Here ya go - from Wikipedia
A Swiss-system tournament is a commonly used type of tournament where players or teams need to be paired to face each other for several rounds of competition. This type of tournament was first used in a Zurich chess tournament in 1895, hence the name "Swiss system". The Swiss system is used when there are too many players to play a round-robin tournament. It is also preferable to an elimination tournament if all of the players can play at the same time (e.g. as in chess but not in tennis, due to a limited number of tennis courts).
For the rest of the article, we will use the term player to refer to the parties involved. A team may be considered as a player when teams are playing against other teams.
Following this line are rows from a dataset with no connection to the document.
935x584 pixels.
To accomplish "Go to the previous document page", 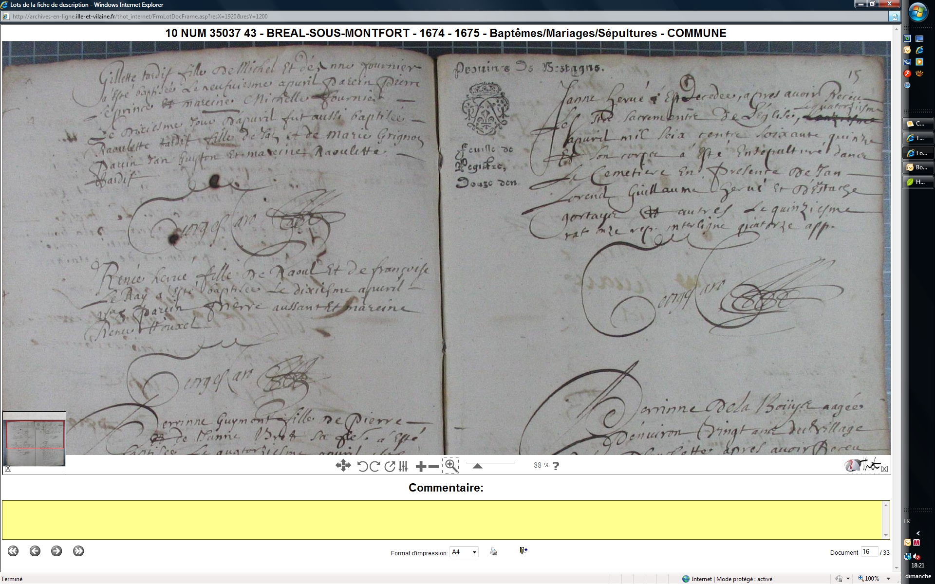I will pos(35,551).
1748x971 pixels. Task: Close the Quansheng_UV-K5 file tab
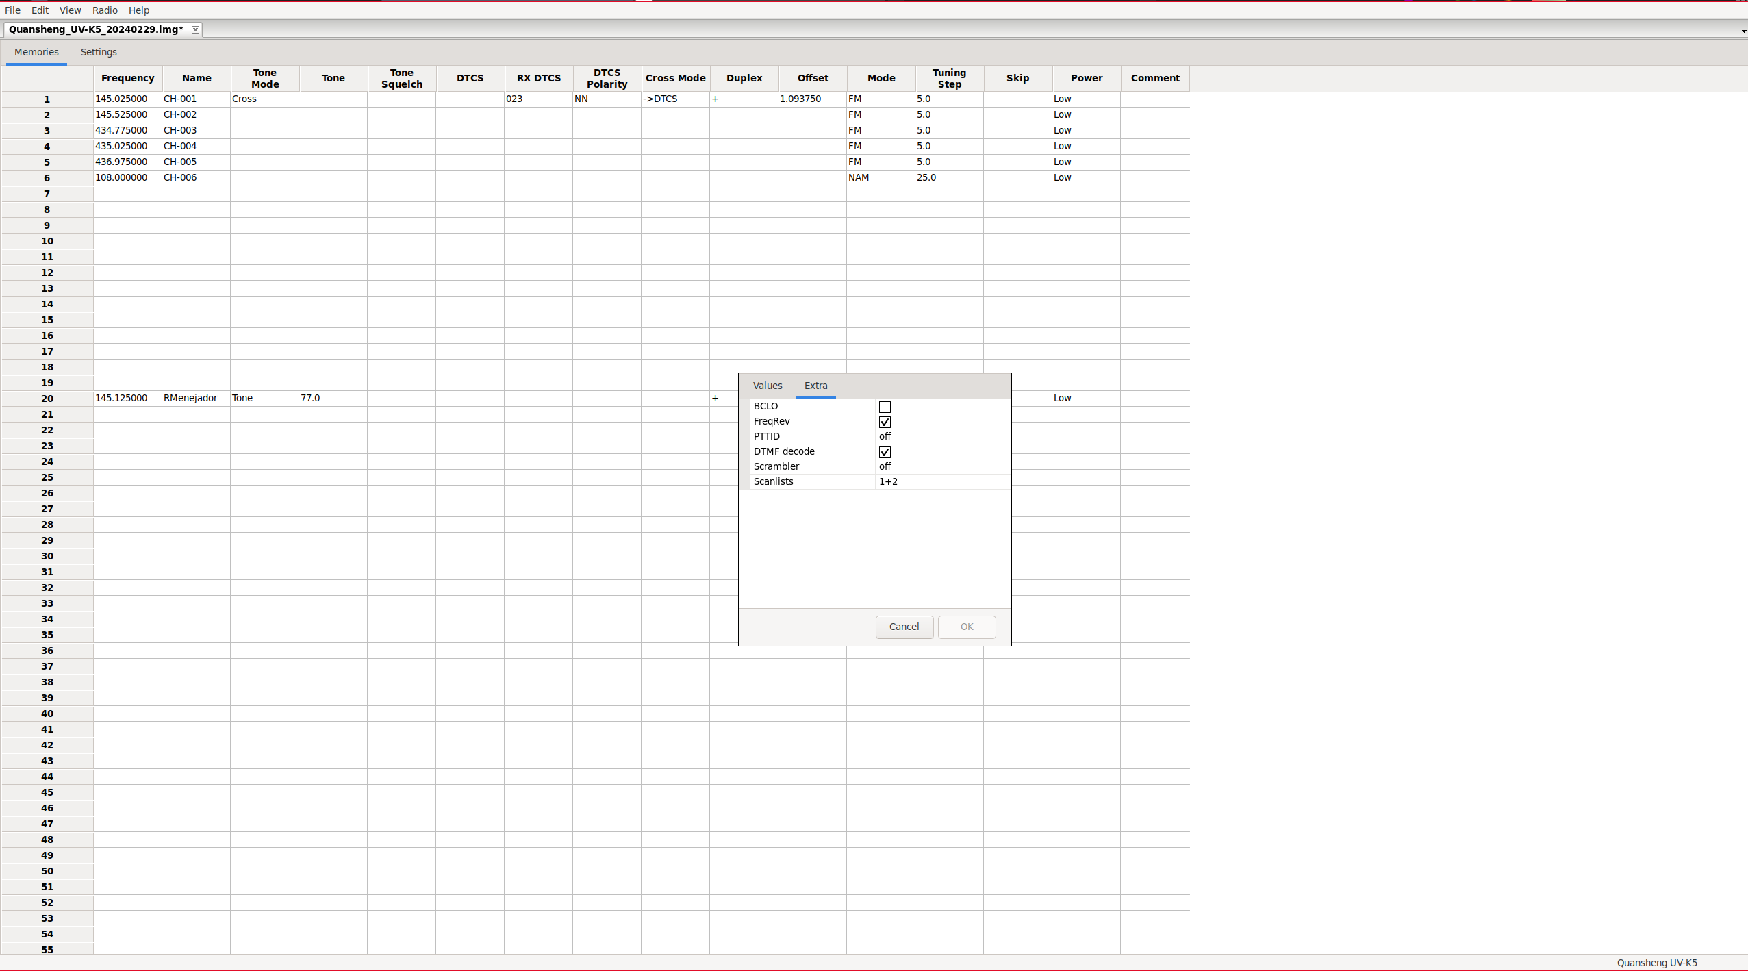pos(195,29)

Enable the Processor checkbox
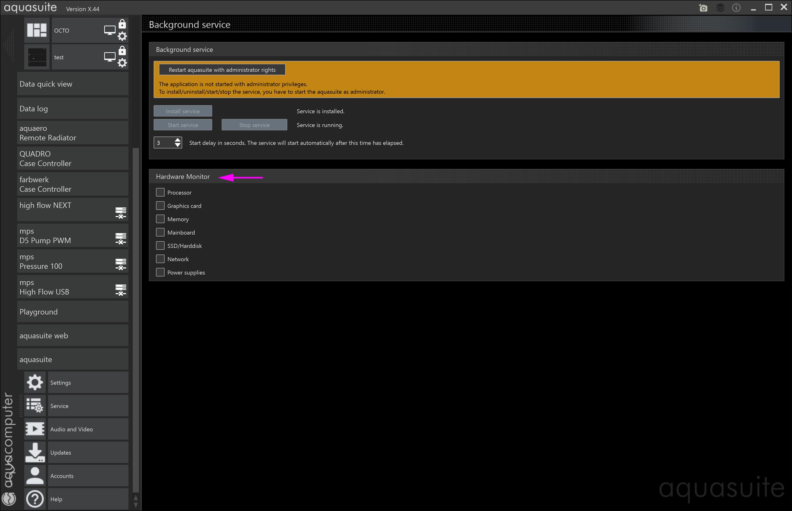pyautogui.click(x=160, y=192)
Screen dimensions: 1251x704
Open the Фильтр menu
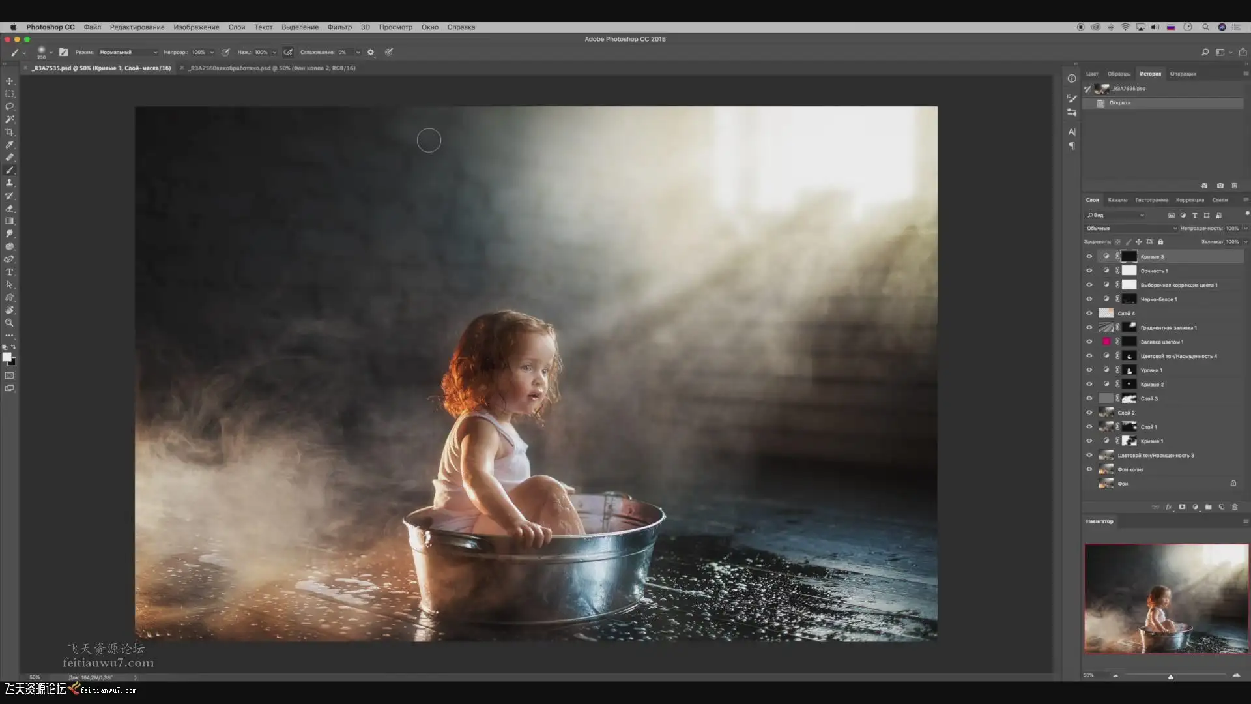pyautogui.click(x=339, y=27)
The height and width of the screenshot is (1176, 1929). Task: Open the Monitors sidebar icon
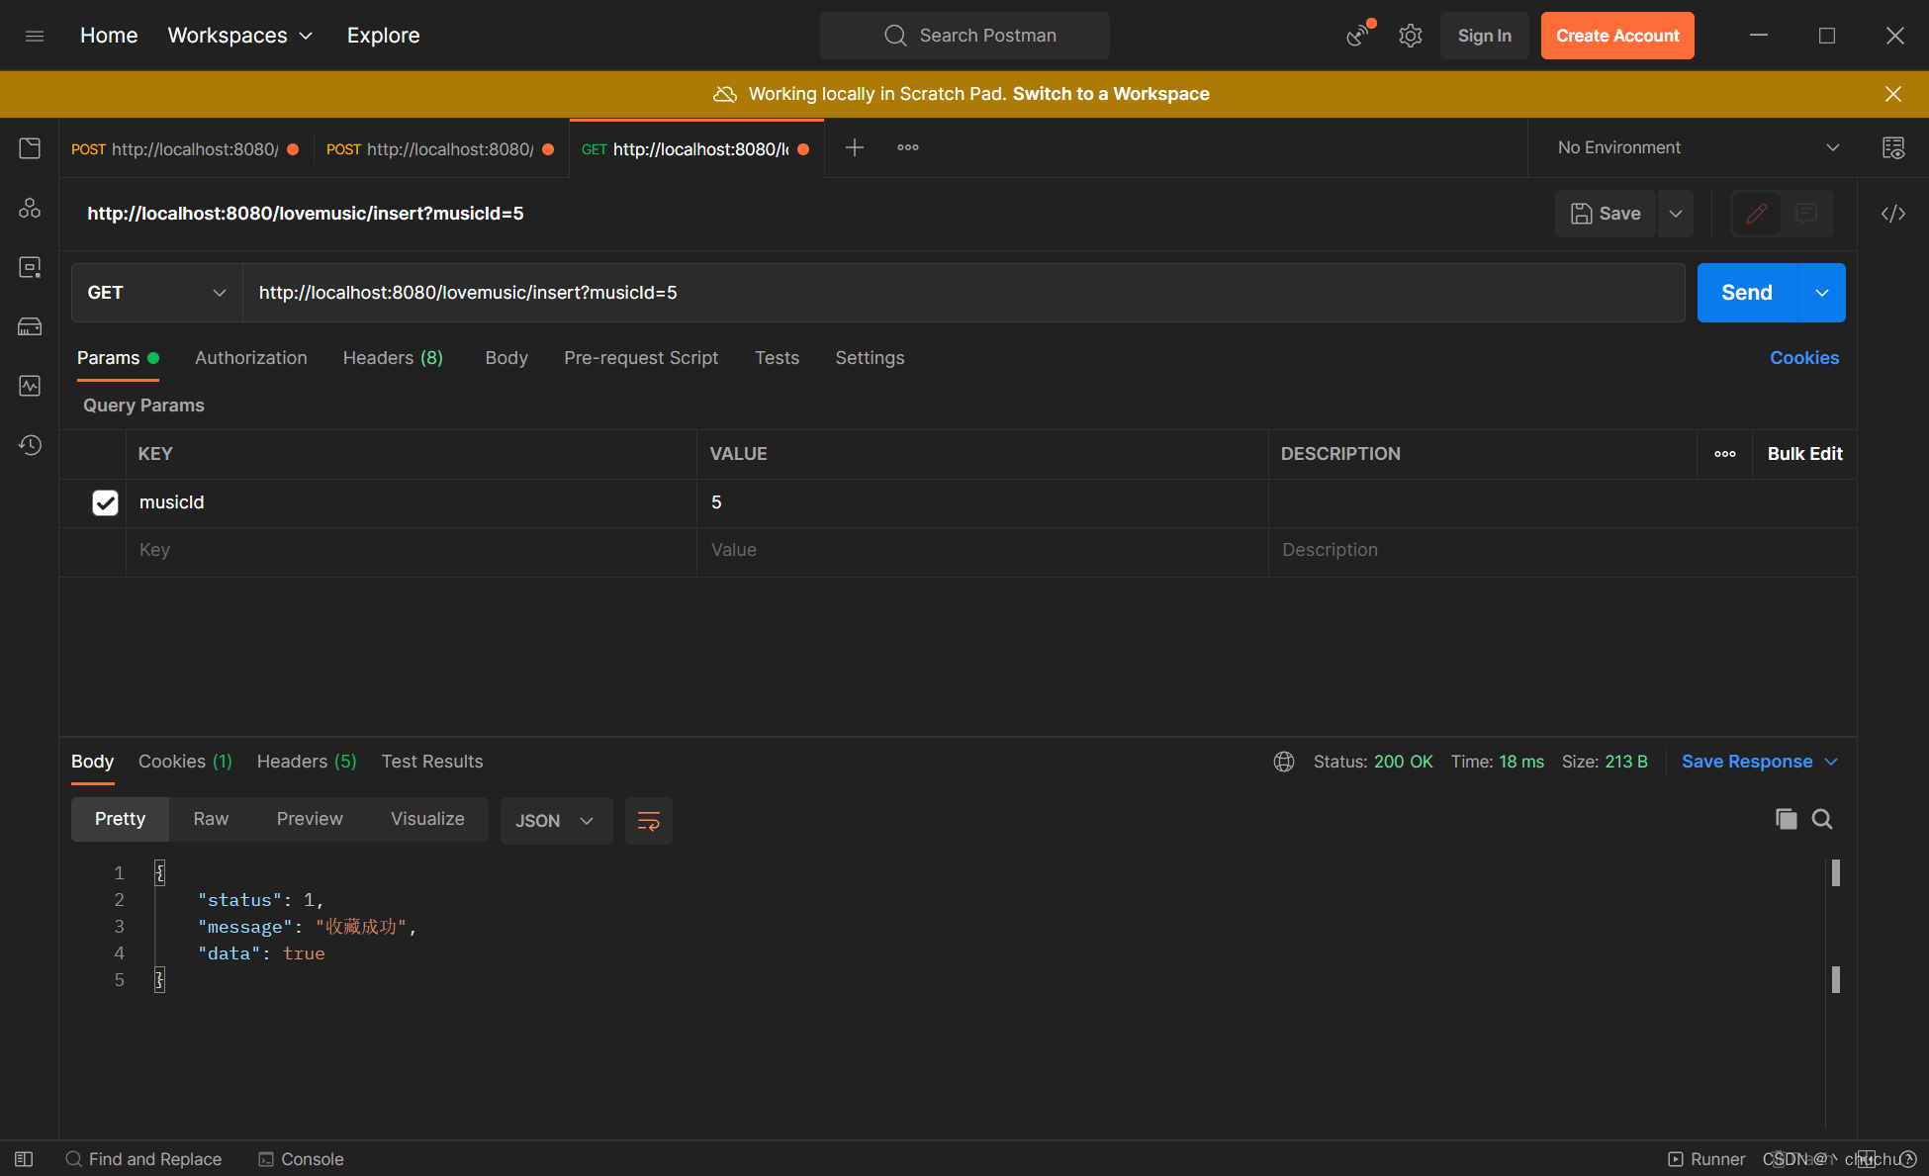click(x=30, y=386)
A Swiss tournament goes for a predetermined number of rounds, with all of the players taking part in each round. In each round two players compete head-to-head. All players participate in the entire tournament – none are eliminated. The winner (and top places) of the tournament is based on the final scores of the players. The final score is based on the number of points they accumulated for each round. In some competitions, one point is awarded to the winner of a round; in others, a number of points can be earned each round.
The principle of a Swiss tournament is that each player will be pitted against another player who has done as well (or poorly) as him or herself. For the first round, players are paired either according to some pattern or randomly (according to common practice in that type of game or sport). For subsequent rounds, players are sorted according to their cumulative scores and players are assigned opponents that have the same or similar score to that point. One proviso is that the same players never oppose each other twice. There may be adjustments made to the natural order. For instance, in chess the pairings may be changed to equalize the number of times a player has been White and Black.